(Exercise description) When you reproduce the listing below, keep every entry exactly as written.

(Source information)
◆ ◆ ◆ ◆ ◆ ◆ ◆

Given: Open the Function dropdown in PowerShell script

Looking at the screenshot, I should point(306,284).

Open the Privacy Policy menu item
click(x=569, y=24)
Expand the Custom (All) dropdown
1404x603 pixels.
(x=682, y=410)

◆ ◆ ◆ ◆ ◆ ◆ ◆

(Written response)
Given: Open the Function dropdown in PowerShell script

Looking at the screenshot, I should point(306,284).

Open the Privacy Policy menu item
click(x=569, y=24)
Expand the Custom (All) dropdown
1404x603 pixels.
(x=682, y=410)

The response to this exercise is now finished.